What gave them legs was the subsequent congressional testimony of John Kerry. And that made it necessary to suppress them all over again. The rightwing has invested a good deal of time and energy into promoting the myth that the Winter Soldier testimony was all lies, impostors sliming our nobel troops will false tales of war crimes.
Unfortunately for them, another war, another deluge of war crimes. War, you see, is itself a crime. And the point of Winter Soldier was never to indict the individual grunts on the ground. It was exactly the opposite--the grunts on the ground revolting against their own brutalization, and taking a stand to begin reclaiming their humanity.
Which is why it makes sense to talk about this on Easter, and to take note of how the Winter Soldier spirit has been reborn--only to be ignored and suppressed once again. Here is an excerpt of testimony from Camillo Mejia, who was court-martialed and served nearly a year in prison, because he refused to go back to do more of what he describes below:
Another time, we were again at the traffic control point, and we were attacked. And we were in the middle of a firefight, and then they stopped shooting at us. And we began to assess damage and to, you know, collect our wounded. And there were a lot of Iraqi civilians who were killed. And from this car came a voice that was calling me: "Mister! Mister!" And I approached the car. And again, we had this Intel report saying that at traffic control points, you know, people will call you and say, you know, "Help me!" Help me!" and then they'll shoot you or they'll-the vehicle will blow up. So when I'm approaching this car right after this firefight-and then after this happened, then they began shooting at us again. But as I approached this car, I saw that there was this man, this young man at the driver's seat, and that there were two older gentlemen who were also wounded, one pretty badly, and who were saying, you know, "Help me! Help me!" And at the time, I could-all I could think about was that Intel report saying, you know, these people are trying to kill you. So I basically had my rifle aimed at them and was about to shoot them until somebody came and said, "Sergeant, Sergeant, you know, they're wounded. Don't shoot at them."

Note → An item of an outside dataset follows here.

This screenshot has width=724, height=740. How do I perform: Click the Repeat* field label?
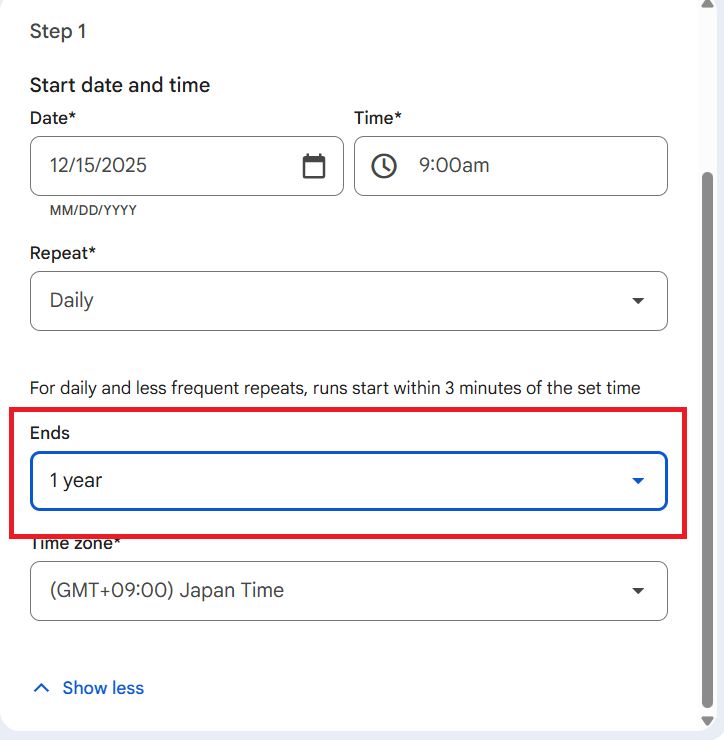(x=63, y=253)
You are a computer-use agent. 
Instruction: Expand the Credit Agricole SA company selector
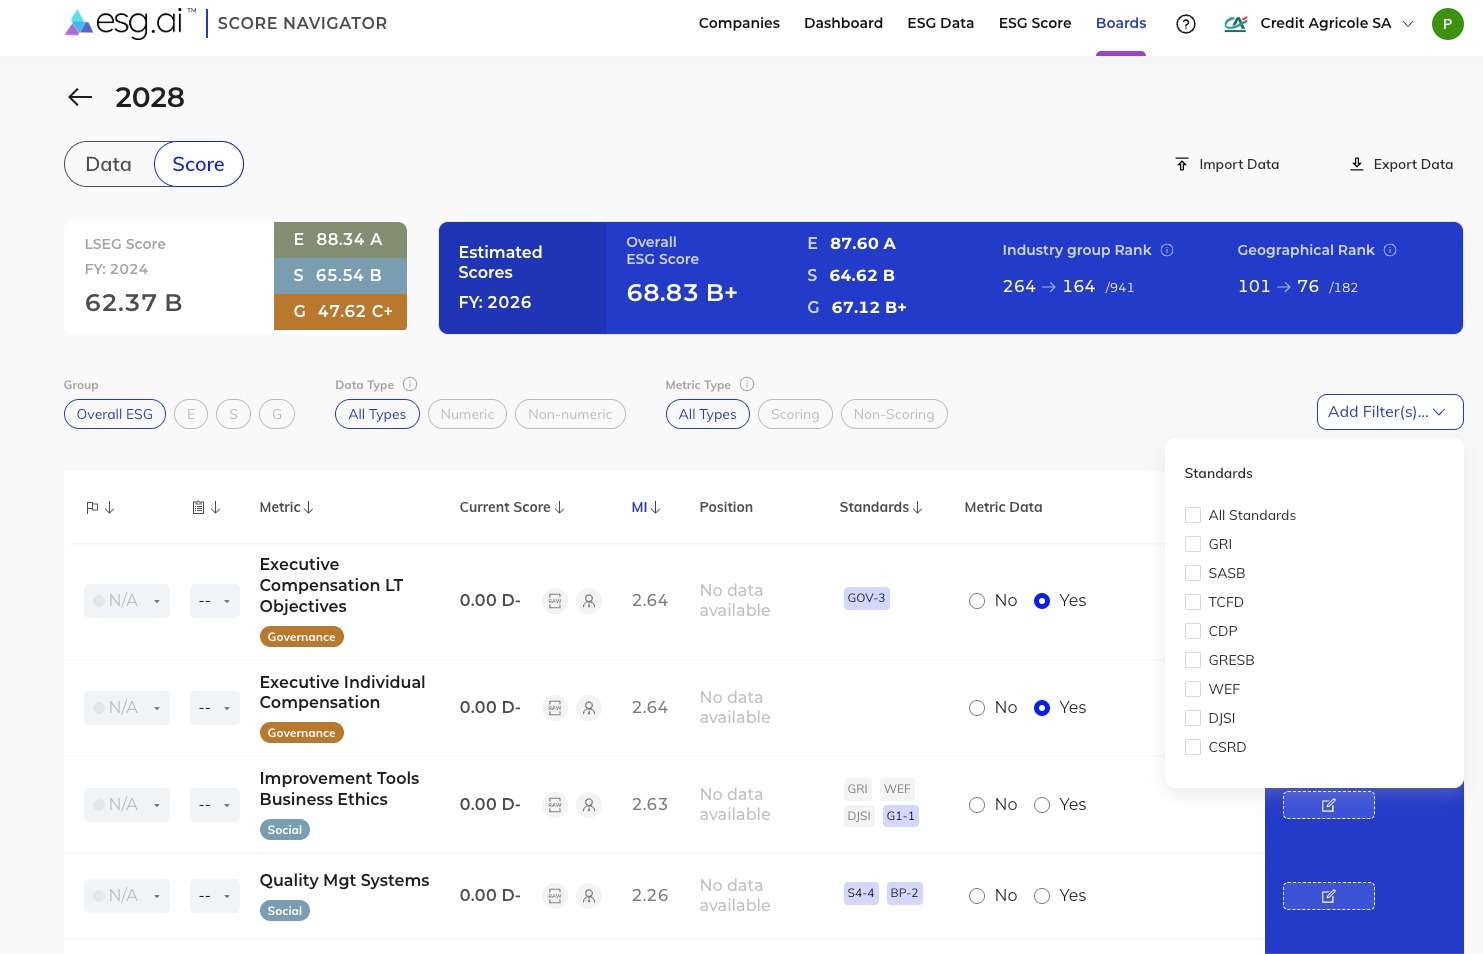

But I guess what I'm trying to say is that it's really-it's almost impossible to act upon your morality in a situation like that when you have been fed all this information that, you know, these people are out there to kill you. And what you do is you basically remove the humanity from them to make it easier to oppress them, to brutalize them, to beat them. And in doing so, you remove the humanity from yourself, because you cannot act as a human being and do all of these things.
Had Mejia not stopped, had he killed those three injured Iraqis, nothing would have happened to him. But because he refused to return to that situation, and the constant risk of doing something similar, he was put in prison for nearly a year. That simple fact tells you everything you need to know about who is responsible for war crimes, and who is struggling to resist. That is how we honor and respect our troops. And the media doesn't even turn away. It wasn't looking in the first place.
Camillo Mejia is chair of the board of Iraq Veterans Against the War, the organization that organized and sponsored the Winter Soldier hearings.